Effect of C. parapsilosis on tissue structure and the formation of a biofilm on the engineered human oral mucosa. Histological features of EHOM following exposure to C. parapsilosis. EHOM tissue was infected with (a) no Candida cells (uninfected control) and (b, c) C. parapsilosis strain. Note the formation of a biofilm on the tissue (b) and the presence of C. parapsilosis in the connective tissue (c).
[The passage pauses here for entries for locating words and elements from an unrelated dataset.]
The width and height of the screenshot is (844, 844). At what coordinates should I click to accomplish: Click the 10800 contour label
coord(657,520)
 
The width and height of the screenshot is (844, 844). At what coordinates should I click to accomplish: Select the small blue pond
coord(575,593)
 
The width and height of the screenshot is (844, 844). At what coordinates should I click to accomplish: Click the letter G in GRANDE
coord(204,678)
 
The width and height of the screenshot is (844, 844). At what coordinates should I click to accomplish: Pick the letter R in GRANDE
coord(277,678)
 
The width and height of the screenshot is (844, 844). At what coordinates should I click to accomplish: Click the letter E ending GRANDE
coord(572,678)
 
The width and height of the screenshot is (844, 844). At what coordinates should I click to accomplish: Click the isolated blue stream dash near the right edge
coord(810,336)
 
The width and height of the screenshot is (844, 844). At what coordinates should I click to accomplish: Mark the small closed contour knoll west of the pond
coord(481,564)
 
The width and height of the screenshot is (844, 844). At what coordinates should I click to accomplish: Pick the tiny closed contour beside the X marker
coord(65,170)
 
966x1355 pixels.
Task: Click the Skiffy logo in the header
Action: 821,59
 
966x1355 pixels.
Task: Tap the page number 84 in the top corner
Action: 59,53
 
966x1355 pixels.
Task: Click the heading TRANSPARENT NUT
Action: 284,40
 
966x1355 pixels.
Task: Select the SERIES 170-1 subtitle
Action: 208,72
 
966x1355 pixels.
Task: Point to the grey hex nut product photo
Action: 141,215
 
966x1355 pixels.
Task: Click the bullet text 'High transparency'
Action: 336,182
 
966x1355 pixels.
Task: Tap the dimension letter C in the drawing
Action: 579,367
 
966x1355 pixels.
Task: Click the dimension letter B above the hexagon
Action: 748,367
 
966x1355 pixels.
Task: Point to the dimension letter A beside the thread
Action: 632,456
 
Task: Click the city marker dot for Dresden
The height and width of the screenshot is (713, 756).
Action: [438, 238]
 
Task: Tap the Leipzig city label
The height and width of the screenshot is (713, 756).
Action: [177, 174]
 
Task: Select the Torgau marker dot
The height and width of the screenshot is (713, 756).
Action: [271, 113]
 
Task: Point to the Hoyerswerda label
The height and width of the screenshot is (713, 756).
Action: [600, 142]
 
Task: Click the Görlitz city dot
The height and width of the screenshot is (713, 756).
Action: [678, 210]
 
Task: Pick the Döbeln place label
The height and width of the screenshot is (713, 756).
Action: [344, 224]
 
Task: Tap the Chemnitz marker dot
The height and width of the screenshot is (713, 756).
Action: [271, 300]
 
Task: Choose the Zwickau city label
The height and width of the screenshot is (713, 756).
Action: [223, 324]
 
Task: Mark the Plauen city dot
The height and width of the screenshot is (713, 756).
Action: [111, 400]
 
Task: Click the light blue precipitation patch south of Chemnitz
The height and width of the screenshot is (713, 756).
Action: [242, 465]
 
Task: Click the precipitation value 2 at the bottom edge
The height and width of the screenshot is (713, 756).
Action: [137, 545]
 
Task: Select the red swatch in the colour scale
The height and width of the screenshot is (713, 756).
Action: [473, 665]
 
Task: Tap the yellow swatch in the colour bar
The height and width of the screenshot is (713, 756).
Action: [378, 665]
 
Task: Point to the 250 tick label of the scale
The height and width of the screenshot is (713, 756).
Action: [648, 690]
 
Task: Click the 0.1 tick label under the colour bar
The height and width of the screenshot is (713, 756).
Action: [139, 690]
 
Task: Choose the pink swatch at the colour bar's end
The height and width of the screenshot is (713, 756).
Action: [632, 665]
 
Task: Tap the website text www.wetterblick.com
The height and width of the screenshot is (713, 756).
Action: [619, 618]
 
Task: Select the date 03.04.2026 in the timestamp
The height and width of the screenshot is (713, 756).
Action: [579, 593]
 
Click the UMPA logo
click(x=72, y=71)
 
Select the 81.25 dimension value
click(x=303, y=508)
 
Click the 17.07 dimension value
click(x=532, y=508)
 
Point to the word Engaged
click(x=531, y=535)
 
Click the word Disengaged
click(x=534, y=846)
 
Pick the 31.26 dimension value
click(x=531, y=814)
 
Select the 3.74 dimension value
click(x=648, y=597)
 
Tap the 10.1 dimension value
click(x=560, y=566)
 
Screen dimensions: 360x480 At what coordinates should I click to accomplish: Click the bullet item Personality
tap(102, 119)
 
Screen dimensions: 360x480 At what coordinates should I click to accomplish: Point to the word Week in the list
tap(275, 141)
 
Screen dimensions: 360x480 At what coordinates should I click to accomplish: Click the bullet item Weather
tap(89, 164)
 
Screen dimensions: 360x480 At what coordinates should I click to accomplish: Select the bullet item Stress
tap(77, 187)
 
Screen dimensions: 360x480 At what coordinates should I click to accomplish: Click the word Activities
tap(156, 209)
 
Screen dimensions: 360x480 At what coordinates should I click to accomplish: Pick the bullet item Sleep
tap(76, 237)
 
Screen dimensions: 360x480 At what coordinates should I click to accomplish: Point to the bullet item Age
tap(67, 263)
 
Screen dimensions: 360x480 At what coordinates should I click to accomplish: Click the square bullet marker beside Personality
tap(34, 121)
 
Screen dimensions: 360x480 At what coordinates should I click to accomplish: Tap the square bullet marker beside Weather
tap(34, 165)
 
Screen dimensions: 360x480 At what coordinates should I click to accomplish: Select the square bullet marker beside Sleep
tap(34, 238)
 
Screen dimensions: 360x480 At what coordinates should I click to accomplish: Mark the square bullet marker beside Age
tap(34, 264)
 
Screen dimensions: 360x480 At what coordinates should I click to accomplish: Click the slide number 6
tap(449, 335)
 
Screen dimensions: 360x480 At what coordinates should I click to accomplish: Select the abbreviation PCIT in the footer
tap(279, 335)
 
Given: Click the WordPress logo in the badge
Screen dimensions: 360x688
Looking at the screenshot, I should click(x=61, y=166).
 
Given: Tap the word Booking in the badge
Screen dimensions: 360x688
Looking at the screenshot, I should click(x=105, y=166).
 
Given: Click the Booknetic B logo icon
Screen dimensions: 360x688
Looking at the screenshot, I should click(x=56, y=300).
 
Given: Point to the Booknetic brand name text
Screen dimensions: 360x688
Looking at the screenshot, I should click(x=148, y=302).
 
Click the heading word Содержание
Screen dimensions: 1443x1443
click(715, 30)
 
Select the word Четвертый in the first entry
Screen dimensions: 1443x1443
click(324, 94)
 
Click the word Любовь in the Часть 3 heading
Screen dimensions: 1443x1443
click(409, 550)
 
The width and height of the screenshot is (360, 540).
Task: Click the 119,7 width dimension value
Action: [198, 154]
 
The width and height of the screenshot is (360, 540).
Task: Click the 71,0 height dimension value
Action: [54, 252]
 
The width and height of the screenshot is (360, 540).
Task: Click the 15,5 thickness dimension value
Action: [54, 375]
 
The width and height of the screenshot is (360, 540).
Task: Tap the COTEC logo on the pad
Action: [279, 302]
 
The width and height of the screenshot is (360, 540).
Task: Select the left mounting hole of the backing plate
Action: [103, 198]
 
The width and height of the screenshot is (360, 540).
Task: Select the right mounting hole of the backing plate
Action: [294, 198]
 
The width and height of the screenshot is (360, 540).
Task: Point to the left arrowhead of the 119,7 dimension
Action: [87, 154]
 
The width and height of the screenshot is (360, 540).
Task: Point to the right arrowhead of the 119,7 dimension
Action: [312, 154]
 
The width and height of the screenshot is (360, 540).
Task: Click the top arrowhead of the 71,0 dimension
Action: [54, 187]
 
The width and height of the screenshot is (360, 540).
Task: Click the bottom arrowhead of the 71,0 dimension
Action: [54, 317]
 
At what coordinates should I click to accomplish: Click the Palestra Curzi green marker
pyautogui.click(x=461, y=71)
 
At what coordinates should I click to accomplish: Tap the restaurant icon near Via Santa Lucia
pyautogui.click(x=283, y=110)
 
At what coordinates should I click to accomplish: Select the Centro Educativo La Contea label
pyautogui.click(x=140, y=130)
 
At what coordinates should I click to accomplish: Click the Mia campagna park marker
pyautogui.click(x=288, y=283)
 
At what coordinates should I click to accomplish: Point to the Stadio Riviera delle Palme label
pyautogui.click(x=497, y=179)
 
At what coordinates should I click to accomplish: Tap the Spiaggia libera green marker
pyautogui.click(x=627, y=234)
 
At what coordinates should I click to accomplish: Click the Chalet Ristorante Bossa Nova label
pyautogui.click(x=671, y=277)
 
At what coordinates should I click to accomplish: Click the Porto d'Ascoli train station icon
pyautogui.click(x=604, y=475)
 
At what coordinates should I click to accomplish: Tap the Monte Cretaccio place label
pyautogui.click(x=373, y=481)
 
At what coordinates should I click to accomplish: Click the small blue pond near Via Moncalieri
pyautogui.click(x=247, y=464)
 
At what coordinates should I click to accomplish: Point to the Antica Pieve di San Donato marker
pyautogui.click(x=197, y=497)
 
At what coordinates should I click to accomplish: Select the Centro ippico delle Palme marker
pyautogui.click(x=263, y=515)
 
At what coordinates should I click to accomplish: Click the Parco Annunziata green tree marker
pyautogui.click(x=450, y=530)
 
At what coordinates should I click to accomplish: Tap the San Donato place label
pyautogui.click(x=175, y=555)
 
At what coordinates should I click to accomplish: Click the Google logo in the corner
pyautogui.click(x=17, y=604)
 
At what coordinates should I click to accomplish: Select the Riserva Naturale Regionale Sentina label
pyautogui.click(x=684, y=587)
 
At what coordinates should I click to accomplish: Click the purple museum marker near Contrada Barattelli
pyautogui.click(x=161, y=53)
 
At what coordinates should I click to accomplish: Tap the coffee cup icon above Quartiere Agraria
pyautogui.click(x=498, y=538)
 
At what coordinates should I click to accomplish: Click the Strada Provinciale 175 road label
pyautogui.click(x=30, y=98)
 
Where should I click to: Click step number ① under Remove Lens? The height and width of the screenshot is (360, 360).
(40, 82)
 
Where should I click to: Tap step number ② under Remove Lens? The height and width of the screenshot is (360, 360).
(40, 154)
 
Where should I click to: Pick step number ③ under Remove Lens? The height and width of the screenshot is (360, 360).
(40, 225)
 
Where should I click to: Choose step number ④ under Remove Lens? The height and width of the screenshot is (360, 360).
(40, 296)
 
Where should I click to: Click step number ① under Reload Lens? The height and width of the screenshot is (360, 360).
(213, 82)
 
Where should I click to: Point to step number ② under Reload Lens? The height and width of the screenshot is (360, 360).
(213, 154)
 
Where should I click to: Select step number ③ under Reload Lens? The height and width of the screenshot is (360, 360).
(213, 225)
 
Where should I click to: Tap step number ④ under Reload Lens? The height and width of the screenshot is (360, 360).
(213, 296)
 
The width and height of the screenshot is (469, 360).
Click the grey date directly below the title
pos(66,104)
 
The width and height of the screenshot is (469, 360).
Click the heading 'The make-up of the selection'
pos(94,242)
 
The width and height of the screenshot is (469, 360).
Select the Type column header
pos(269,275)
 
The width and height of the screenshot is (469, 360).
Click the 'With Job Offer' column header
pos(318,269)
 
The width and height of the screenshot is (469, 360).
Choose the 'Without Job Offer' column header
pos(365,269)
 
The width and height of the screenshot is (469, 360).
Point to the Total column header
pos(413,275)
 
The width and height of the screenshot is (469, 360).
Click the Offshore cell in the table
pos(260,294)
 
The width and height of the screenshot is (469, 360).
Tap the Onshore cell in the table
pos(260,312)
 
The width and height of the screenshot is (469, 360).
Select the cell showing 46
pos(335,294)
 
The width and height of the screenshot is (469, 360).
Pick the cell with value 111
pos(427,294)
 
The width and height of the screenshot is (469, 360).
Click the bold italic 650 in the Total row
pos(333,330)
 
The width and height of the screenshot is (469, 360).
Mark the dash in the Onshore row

Representative photographs of four different experiments are shown (two EHOMs per experiment). Magnification ×250 for parts (a) and (b), and ×600 for part (c). e: epithelium.

Figure 5

Quantification of mRNA expression levels of TLR-2, -4, -6, and -9 by gingival epithelial cells following infection with C. parapsilosis. Gingival epithelial cells were cultured with or without C. parapsilosis for 6 and 24 hours. Total RNA content was extracted from the cells following each culture period and was used for quantitative RT-PCR of the TLR-2, -4, -6, and -9 genes, as described in Section 2. Results are presented as a fold expression of the gene in the test sample compared to this gene expression in the control. Data are expressed as means ± SD from triplicate assays of three different experiments. (a) TLR-2 expression, (b) TLR-4 expression, (c) TLR-6 expression, and (d) TLR-9 expression. GEC: gingival epithelial cells.

Figure 6

Quantification of mRNA expression levels of HBD-1, -2, -3, and -4 by gingival epithelial cells following infection with C. parapsilosis. Gingival epithelial cells were cultured with or without C. parapsilosis for 6 and 24 hours. Total RNA was extracted from the cells following each culture period and was used for quantitative RT-PCR of the HBD-1, -2, -3, and -4 genes, as described in Section 2. Results are presented as a fold expression of the gene in the test sample compared to this gene expression in the control. Data are expressed as means ± SD from triplicate assays of three different experiments. (a) HBD-1 expression, (b) HBD-2 expression, (c) HBD-3 expression, and (d) HBD-4 expression. GEC: gingival epithelial cells.

Figure 7

Quantification of HBD2 and HBD3 levels secreted by gingival epithelial cells following infection with C. parapsilosis. Gingival epithelial cells were cultured with or without C. parapsilosis for 6 and 24 hours. Supernatants were collected and used to quantify HBD2 (a) and HBD3 (b) using ELISA kits. Data are means ± SD of three separate experiments. The levels of significance were obtained by comparing the amount of AMP obtained with unstimulated samples to that obtained with samples stimulated C. parapsilosis.

Figure 8

Quantification of mRNA expression levels of IL-1β, TNFα, and IFNγ by gingival epithelial cells following infection with C. parapsilosis. Gingival epithelial cells were cultured with or without C. parapsilosis for 6 and 24 hours. Total RNA was extracted from the cells following each culture period and was used for quantitative RT-PCR of the IL-1β, TNFα, and IFNγ genes, as described in Section 2. Results are presented as a fold expression of the gene in the test sample compared to this gene expression in the control. Data are expressed as means ± SD from triplicate assays of three different experiments. (a) IL-1β expression, (b) TNFα expression, and (c) IFNγ expression. GEC: gingival epithelial cells.